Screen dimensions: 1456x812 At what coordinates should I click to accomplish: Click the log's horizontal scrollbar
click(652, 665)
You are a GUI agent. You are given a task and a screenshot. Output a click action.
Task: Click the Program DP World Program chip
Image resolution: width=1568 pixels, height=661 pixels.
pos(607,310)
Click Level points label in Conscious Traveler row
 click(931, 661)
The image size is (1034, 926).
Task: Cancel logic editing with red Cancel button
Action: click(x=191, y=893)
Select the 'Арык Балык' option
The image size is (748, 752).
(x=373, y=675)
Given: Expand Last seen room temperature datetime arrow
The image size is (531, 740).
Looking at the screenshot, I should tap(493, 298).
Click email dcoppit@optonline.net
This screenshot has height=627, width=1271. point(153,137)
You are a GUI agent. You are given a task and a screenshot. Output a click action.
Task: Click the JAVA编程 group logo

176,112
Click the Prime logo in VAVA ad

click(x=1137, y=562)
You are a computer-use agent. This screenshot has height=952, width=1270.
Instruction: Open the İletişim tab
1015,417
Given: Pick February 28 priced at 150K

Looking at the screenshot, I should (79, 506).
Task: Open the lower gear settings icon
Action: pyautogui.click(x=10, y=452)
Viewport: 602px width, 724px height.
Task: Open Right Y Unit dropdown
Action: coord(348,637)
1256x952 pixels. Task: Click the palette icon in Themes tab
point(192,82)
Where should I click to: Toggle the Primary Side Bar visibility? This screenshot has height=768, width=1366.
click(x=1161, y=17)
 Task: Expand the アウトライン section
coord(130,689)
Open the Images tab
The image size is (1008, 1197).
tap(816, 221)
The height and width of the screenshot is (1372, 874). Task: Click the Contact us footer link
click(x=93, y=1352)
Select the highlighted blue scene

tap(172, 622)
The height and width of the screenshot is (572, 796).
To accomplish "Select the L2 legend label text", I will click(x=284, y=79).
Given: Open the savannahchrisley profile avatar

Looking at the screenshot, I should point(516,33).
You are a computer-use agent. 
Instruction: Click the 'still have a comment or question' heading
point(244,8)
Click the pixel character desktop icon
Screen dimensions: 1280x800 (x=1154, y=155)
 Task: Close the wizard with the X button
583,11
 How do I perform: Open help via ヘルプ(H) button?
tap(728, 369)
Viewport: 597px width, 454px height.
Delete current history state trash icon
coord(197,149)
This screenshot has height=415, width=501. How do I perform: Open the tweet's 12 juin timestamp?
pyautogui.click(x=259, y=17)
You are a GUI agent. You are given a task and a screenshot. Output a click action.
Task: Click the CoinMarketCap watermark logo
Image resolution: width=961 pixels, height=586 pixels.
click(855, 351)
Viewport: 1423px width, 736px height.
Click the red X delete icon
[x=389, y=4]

■ ■ ■ ■

* _WHAT YOU HAVE TO DO_: Search the listing above for lines containing "computer", and copy them.

* _WRITTEN RESPONSE_:
You are a computer-use agent. This screenshot has height=952, width=1270.
You are a computer-use agent. 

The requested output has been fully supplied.